The sword of the paladin Turpin
Almace is the sword carried by Turpin, Archbishop of Rheims and one of the twelve paladins of Charlemagne. Turpin wields Almace during the Battle of Roncevaux Pass in 778 as described in La Chanson de Roland, an 11th century epic poem.
In the poem Turpin, despite being struck with four spear-thrusts, is able to rain down one thousand blows on his enemies before he expires from his wounds.
He’s drawn Almace, whose steel was brown and rough,/Through the great press a thousand blows he’s struck:
In the process he slays the enchanter Siglorel and shatters the devil-created shield Abisme.

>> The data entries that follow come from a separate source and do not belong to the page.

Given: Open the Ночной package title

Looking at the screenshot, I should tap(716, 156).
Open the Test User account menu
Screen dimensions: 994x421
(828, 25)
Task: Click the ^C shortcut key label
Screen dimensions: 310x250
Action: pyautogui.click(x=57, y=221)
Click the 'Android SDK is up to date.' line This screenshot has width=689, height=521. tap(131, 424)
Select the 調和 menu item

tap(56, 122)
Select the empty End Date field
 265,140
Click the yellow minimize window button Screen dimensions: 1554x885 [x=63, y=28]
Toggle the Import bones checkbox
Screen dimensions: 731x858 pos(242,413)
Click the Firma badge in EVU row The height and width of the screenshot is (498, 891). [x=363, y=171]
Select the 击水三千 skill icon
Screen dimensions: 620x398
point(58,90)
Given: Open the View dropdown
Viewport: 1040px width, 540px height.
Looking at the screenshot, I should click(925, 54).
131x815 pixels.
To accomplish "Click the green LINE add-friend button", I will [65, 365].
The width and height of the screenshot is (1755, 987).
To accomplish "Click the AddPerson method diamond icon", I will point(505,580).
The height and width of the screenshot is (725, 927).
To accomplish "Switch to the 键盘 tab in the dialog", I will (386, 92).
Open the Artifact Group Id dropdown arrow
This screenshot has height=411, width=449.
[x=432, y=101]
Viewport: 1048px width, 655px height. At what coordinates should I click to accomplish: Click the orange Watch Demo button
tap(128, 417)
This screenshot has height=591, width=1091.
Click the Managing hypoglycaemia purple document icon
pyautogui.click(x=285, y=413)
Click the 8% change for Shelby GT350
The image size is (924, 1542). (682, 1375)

That Archbishop spurs on by vassalage,/He will not pause ere Abisme he assail; So strikes that shield, is wonderfully arrayed,/Whereon are stones, amethyst and topaze,/Esterminals and carbuncles that blaze;/A devil’s gift it was, in Val Metase, Who handed it to the admiral Galafes;/So Turpin strikes, spares him not anyway; /After that blow, he’s worth no penny wage;/The carcass he’s sliced, rib from rib away,/So flings him down dead in an empty place.
The sword Almace is one of three reportedly created by the smith Weyland of England for King Charlemagne, the other swords including Cortana, wielded by Ogier de Danemarche, and Durendal, the sword of Charlemagne himself.
Almace disappeared after the battle, possibly taken by the Saracens.